Clima permanente de medo e um ataque ainda sem punição
Por meio da articulação dos Povos Indígenas do Brasil (Apib), Ministério da Justiça e Segurança Pública (MJSP) e Ministério Público do Estado da Bahia (MPBA) foram alertados, um dia após o assassinato, sobre o ataque contra os Pataxó da Terra Indígena Barra Velha do Monte Pascoal. Moradores do território situado entre os municípios de Itabela, Itamaraju, Porto Seguro e Prado esperam há mais de 25 anos por demarcação oficial.
“O ataque em curso opera-se no mesmo local em que ocorreu o assassinato da liderança indígena de 53 anos, Sr. Vitor Braga Braz, e que também feriu um jovem indígena”, diz ofício da Apib. O ministro do MJSP, Ricardo Lewandowski, autorizou, no dia 22 de abril, o envio da Força Nacional para a região, para “preservar a ordem pública e a segurança” dos indígenas.
O MPBA disse à Pública que “não possui atribuição para atuar em demandas relacionadas a conflitos fundiários entre indígenas e produtores rurais, embora esteja sempre à disposição para pacificar a região”. O órgão afirmou ainda que “as investigações de homicídios envolvendo indígenas, mas com [questões] fundiárias adjacentes, foram declinadas para o Ministério Público Federal”.
A reportagem também procurou a PCBA para saber quais medidas têm sido adotadas para solucionar o assassinato da liderança Pataxó, mas não obteve resposta até a públicação deste texto. Questionada, a Secretaria de Segurança Pública da Bahia afirmou que “as ações preventivas e de inteligência no Extremo Sul foram reforçadas, com apoio também da Força Nacional, buscando impedir novas ocorrências de conflitos agrários”. A pasta disse ainda que “participa de um Comitê coordenado pela Secretaria de Relações Institucionais, com representantes dos indígenas e agricultores, mantendo um diálogo permanente”.

Fazendeiro nega relação com Invasão Zero
À Pública, Vandernilson Ferraz da Silva alegou “nunca” ter tido problemas ou se envolvido em conflitos armados com os indígenas e negou relação com o Invasão Zero: “nunca participei desses movimentos”.

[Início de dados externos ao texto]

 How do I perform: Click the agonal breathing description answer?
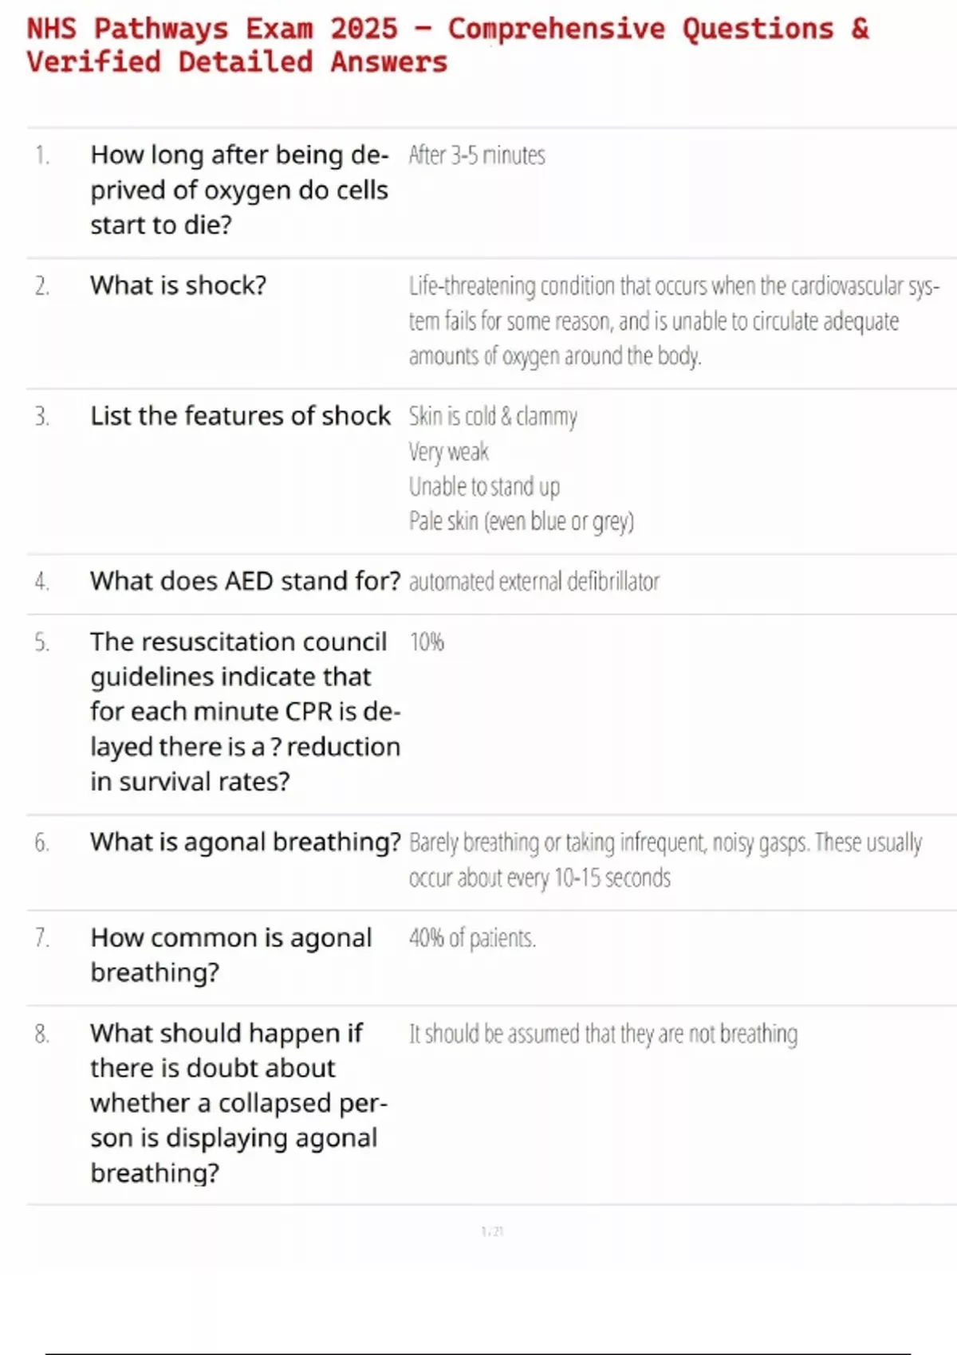pos(665,859)
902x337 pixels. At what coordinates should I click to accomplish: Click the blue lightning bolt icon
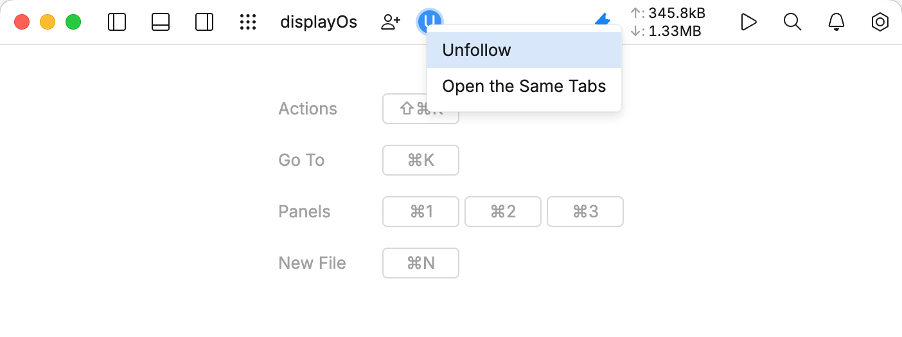pos(603,20)
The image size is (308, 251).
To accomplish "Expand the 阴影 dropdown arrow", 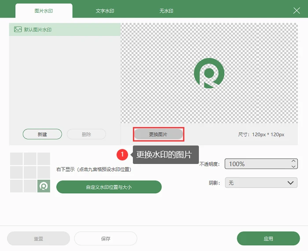I will click(x=290, y=183).
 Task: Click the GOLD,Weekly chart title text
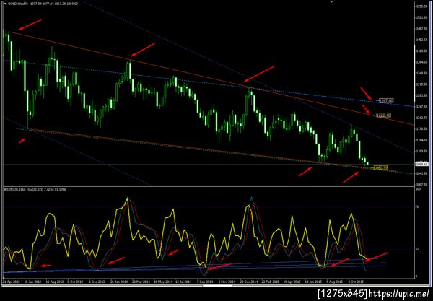pyautogui.click(x=17, y=4)
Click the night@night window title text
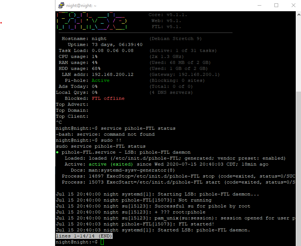This screenshot has width=301, height=246. (82, 6)
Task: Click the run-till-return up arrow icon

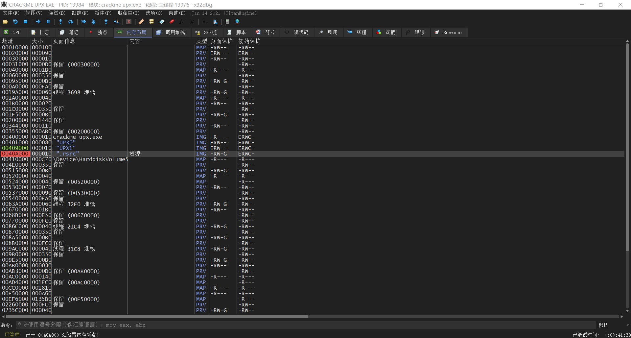Action: click(106, 22)
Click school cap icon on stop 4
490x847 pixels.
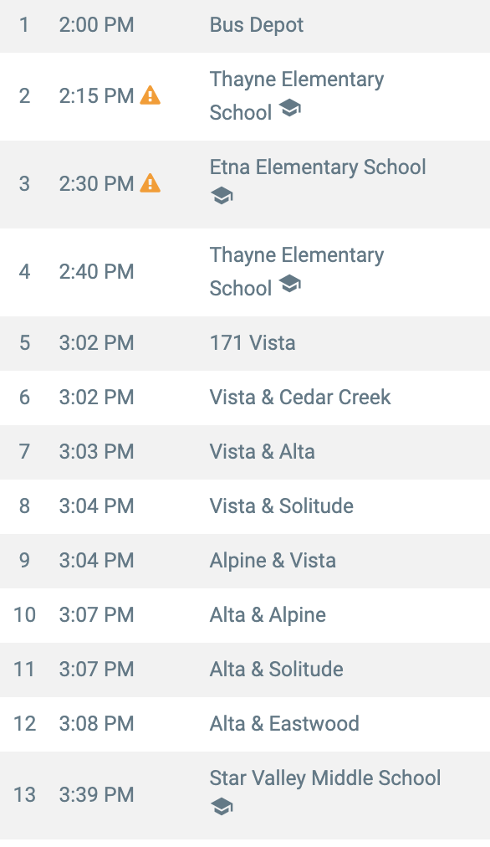(x=290, y=284)
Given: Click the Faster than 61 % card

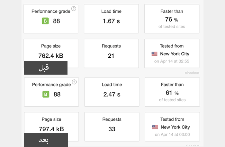Looking at the screenshot, I should 172,92.
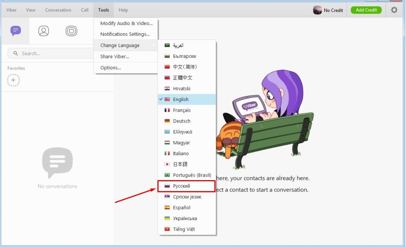Select Modify Audio & Video option
The image size is (406, 247).
(126, 24)
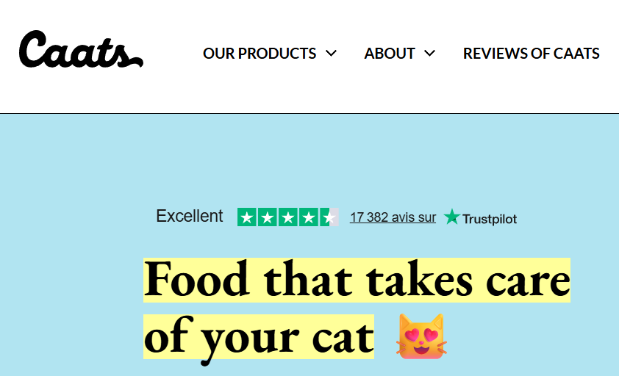The width and height of the screenshot is (619, 376).
Task: Select the third Trustpilot rating star
Action: 288,217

Quanto à liderança Pataxó Vitor Braga Braz, o fazendeiro afirmou que o conhecia “de vista”: “Nunca tivemos nenhum problema ou discussão. Às vezes eu via ele na roça, mas nunca conversamos muito, nem nos aproximamos. Nunca tive qualquer problema nem me envolvi com nada de ameaça contra ele e os outros ‘índios’”.
Já o fazendeiro Mateus Bonfim Mendes, da Agronex, não foi localizado pela Pública. O espaço segue aberto para manifestação.
Responsável por investigar casos relacionados ao grupo Invasão Zero, a Polícia Federal disse que “não se manifesta sobre eventuais investigações em andamento”.